→ Excerpted passage
+===+

Bonds' girlfriend called for help three times on the night of the killing but police could not locate her or Bonds.

Bonds was hospitalized in June following a breakdown.

"He kept saying he was going to kill someone," said Bonds' aunt, Nancy Kearse, to the New York Times. "He was very angry."

Police are also investigating a video Bonds previously posted online, in which he said of a possible confrontation with police, "I'm not hesitating. It ain't happening. I wasn't a bitch in jail and I'm not going to be a bitch in these streets."

In 2001 Bonds attacked a police officer while wearing brass knuckles, the New York Post reported police sources as saying. He served jail time for a robbery charge and has been out on parole since 2013.

But his family does not believe the motive was police bias.

"They do paint him as a really bad person, and I get it," Kearse told the Times. "My heart really goes out to that family, but he is no cop killer."

Bonds and Familia reportedly did not know each other.

Familia was a 12-year veteran on the force. She had a large family that included her three children, her mother and many siblings. Family members reported to media outlets that Familia just requested the midnight shift several weeks ago so she could spend more time with her family during the summer.

John Cuello, Familia's nephew, remembered his aunt as "a warrior," according to the Times.

"She was a warrior, tell you the truth," he said. "She was a fighter, she was tough — and that was the job for her."

"She was like a very tough girl," her sister Adriana Sanchez told the New York Daily News. "She said she wanted to protect the city from all those crazies — and look what happened."

It was in Familia's nature to take care of others, family members indicated. She was also a trained nurse and worked with the Red Cross as well as New York University Hospital prior to joining the NYPD. Even after sustaining a leg injury while on the job in 2014, Familia opted to keep working.

"She wasn't ready to retire," Ernest Sanchez, Familia's brother-in-law, told the Daily News. "She was hurt on the job, but she wanted to continue working."

Adriana Sanchez, Familia's sister, told the Daily News that Familia's children are numb — as is she.

"They were like, 'Who's going to take care of us now?'" she said.

"I'm totally numb," Sanchez also said. "I don't believe this is happening."

Despite increased tensions between community members and law enforcement in some areas, one local resident remembered Familia as always smiling.

"I know there's a lot of distress about lack of justice in our community," Vivian Gomez, who lived in the same apartment complex as Familia, told the Washington Post. "She's a real face behind the badge."

+===+

→ Data section

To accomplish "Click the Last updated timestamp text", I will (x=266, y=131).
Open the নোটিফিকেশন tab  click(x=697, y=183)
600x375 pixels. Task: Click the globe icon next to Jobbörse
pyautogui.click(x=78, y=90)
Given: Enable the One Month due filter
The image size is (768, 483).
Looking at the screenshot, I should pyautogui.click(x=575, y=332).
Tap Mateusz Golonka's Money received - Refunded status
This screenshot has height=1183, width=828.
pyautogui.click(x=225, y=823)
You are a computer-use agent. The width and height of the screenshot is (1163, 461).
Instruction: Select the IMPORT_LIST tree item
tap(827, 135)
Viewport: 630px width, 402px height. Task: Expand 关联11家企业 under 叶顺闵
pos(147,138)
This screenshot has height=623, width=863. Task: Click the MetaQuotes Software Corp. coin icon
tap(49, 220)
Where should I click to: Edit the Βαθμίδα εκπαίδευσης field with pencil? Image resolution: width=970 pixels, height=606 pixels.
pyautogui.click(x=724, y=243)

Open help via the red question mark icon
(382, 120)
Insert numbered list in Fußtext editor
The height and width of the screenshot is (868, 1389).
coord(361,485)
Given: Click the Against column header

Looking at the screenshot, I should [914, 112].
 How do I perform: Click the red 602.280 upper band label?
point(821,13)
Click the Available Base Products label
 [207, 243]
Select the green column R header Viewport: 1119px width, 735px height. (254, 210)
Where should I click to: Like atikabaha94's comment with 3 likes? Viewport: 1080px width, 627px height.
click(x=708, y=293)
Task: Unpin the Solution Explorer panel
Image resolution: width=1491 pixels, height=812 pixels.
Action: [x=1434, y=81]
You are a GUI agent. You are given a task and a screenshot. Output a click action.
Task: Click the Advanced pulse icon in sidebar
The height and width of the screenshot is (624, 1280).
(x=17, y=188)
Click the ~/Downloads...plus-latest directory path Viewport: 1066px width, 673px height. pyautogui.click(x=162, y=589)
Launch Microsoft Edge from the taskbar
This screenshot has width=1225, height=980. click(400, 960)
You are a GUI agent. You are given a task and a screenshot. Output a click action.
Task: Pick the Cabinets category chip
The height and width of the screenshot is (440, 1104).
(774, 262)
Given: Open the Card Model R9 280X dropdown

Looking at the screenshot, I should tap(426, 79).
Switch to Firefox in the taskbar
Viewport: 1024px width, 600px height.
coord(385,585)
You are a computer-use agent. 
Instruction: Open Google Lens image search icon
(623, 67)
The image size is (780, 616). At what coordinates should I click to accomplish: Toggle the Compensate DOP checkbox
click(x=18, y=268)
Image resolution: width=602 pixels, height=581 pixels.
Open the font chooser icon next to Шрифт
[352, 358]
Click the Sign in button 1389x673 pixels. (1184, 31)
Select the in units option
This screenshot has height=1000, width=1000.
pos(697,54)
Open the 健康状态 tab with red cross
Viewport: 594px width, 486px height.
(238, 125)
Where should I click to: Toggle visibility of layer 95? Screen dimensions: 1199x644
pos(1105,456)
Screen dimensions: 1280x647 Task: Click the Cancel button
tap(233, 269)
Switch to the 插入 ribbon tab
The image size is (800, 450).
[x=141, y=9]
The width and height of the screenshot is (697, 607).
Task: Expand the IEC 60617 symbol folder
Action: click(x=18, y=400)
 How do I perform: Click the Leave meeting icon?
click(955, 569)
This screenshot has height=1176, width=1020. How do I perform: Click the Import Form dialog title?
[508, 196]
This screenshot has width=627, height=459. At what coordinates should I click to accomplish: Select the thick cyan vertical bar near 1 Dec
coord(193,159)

+===+

→ Task list
[a] In two sentences, summarize the news passage about Familia and Bonds.
[b] Retype the news passage about Familia and Bonds, everything from "But his family" down to "during the summer.".

→ Solutions to each task
[a] Bonds, who had been hospitalized after a breakdown in June and had been on parole since 2013, reportedly did not know Familia, and his family does not believe police bias was the motive. Familia was a 12-year veteran of the force and a trained nurse who had recently requested the midnight shift to spend more time with her family, and relatives and a neighbor remember her as tough, caring toward others, and determined to keep working.

[b]
But his family does not believe the motive was police bias.

"They do paint him as a really bad person, and I get it," Kearse told the Times. "My heart really goes out to that family, but he is no cop killer."

Bonds and Familia reportedly did not know each other.

Familia was a 12-year veteran on the force. She had a large family that included her three children, her mother and many siblings. Family members reported to media outlets that Familia just requested the midnight shift several weeks ago so she could spend more time with her family during the summer.